Ação necessária 1
Resuma em duas frases a notícia sobre a morte de James Lovelock.
Ação necessária 2
Transcreva da notícia sobre a morte de James Lovelock o trecho que começa em "O cientista britânico" e segue até "Andrew e John.".
Ação necessária 3
Retome a notícia sobre a morte de James Lovelock a partir do ponto em que ela termina.
**** Texto extraído
Lovelock se apresentou como um 'cientista independente' e criou polêmica com uma visão apocalíptica da crise climática. (Foto: Reprodução)

O cientista britânico James Lovelock, conhecido por seus alertas precoces sobre a crise climática, morreu na terça-feira (26), dia de seu aniversário de 103 anos. Lovelock deixa a esposa, Sally, e os filhos Christine, Jane, Andrew e John.

Ao longo de sua carreira, Lovelock se apresentou como um “cientista independente” e criou polêmica com uma visão apocalíptica da crise climática.

“É tarde, tarde demais para salvar o planeta como o conhecemos”, disse ele à AFP em 2009, alguns meses antes da conferência climática de Copenhague (COP15), que terminou em fracasso.

“Preparem-se para grandes perdas humanas”, costumava dizer, posição então minoritária no mundo científico.

A família informou que a saúde de Lovelock se deteriorou após uma queda recente. Até seis meses atrás, segundo os parentes, o cientista “ainda era capaz de caminhar ao longo da costa, perto de sua casa em Dorset, e dar entrevistas”.

“Para o mundo, ele era mais conhecido como pioneiro científico, profeta climático e idealizador da teoria de Gaia”, disse a família em um comunicado na quarta (27). “Para nós, ele era um marido amoroso e um pai maravilhoso com um senso de curiosidade sem limites, um senso de humor travesso e uma paixão pela natureza.”

Carreira

Lovelock, nascido em 1919, cresceu no sul de Londres no período entreguerras e trabalhou para o Instituto Britânico de Pesquisa Médica por 20 anos. Alguns de seus experimentos analisaram o efeito da temperatura em organismos vivos e envolviam congelar hamsters e depois descongelá-los. Os animais sobreviveram.

No início dos anos 1960, ele foi contratado pela Nasa e se mudou para a Califórnia para trabalhar na possibilidade de vida em Marte, mas passou grande parte de sua carreira como cientista independente, fora das grandes instituições acadêmicas.

Suas contribuições para a ciência ambiental incluíram o desenvolvimento de um detector de captura de elétrons altamente sensível para medir clorofluorcarbonos (CFCs), que destroem a camada de ozônio na atmosfera e poluentes no ar, solo e água.

Lovelock ficou conhecido por ter formulado a “hipótese de Gaia”, em 1970, junto com a cientista americana Lynn Margulis. A hipótese apresenta a Terra como um sistema complexo capaz de se autorregular que criava e mantinha as condições para a vida no planeta. Os cientistas diziam que a atividade humana desequilibrou o sistema perigosamente. A teoria foi criticada por colegas na época.
********
**** Material fornecido
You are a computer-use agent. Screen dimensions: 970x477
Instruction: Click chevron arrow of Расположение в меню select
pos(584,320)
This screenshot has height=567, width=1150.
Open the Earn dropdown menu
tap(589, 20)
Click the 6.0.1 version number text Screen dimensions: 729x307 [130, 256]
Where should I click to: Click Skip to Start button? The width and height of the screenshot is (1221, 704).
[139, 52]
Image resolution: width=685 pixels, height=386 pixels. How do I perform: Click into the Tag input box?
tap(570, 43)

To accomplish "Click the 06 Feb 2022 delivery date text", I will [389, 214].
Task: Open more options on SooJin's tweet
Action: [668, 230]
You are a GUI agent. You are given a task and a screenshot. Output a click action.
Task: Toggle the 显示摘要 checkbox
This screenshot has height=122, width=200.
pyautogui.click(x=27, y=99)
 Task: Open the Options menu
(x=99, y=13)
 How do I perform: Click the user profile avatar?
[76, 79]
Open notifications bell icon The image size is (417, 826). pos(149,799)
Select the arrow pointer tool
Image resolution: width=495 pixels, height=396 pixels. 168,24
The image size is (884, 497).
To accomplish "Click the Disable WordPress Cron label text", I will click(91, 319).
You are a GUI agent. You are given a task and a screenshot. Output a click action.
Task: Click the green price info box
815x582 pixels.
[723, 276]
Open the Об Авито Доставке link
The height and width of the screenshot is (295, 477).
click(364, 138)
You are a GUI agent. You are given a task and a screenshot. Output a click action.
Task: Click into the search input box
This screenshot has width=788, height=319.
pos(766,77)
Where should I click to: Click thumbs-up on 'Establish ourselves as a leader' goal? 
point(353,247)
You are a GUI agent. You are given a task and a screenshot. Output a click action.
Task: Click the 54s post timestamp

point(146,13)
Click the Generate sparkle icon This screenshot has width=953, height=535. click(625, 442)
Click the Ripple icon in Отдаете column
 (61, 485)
********
Resposta 1
O cientista britânico James Lovelock, conhecido por seus alertas precoces sobre a crise climática e por ter formulado a hipótese de Gaia em 1970 com Lynn Margulis, morreu na terça-feira (26), dia de seu aniversário de 103 anos. Ele trabalhou para o Instituto Britânico de Pesquisa Médica e para a Nasa, mas passou grande parte da carreira como cientista independente e criou polêmica com uma visão apocalíptica da crise climática.

Resposta 2
O cientista britânico James Lovelock, conhecido por seus alertas precoces sobre a crise climática, morreu na terça-feira (26), dia de seu aniversário de 103 anos. Lovelock deixa a esposa, Sally, e os filhos Christine, Jane, Andrew e John.

Resposta 3
Lovelock usou livros, discursos e entrevistas para alertar sobre a desertificação, a devastação agrícola e as migrações em massa que as mudanças climáticas trariam.

O apoio de Lovelock à energia nuclear e suas críticas às energias renováveis – ele declarou em 2009 que elas “não tinham o menor impacto na luta contra o aquecimento global” – chocaram ambientalistas.

“A oposição à energia nuclear é baseada no medo irracional alimentado pela ficção ao estilo de Hollywood, os lobbies verdes e a mídia”, escreveu o cientista em 2004. “Esses temores são injustificados, e a energia nuclear desde seu início em 1952 provou ser a mais segura de todas as fontes de energia”.

O Museu de Ciência de Londres homenageou o cientista na quarta-feira (27), “Jim Lovelock estava décadas à frente de seu tempo ao pensar sobre a Terra e o clima, e sua abordagem única foi uma inspiração para muitos”, disse a Dama Mary Archer, Presidente do Conselho de Curadores do Science Museum Group.

O último livro de Lovelock, “Novacene”, publicado quando ele completou 100 anos em 2019, propôs que os humanos serão substituídos na Terra por ciborgues.

Em entrevista à AFP em junho de 2020, Lovelock chegou a relativizar a pandemia da Covid-19, que “mata principalmente os da minha idade – os mais velhos – e já são muitos”.

“A mudança climática é mais perigosa para a vida na Terra do que quase qualquer outra doença concebível”, disse.

Em entrevista ao jornal britânico “The Guardian” em 2020, o cientista afirmou que “a biosfera e eu estamos no último 1% de nossas vidas”.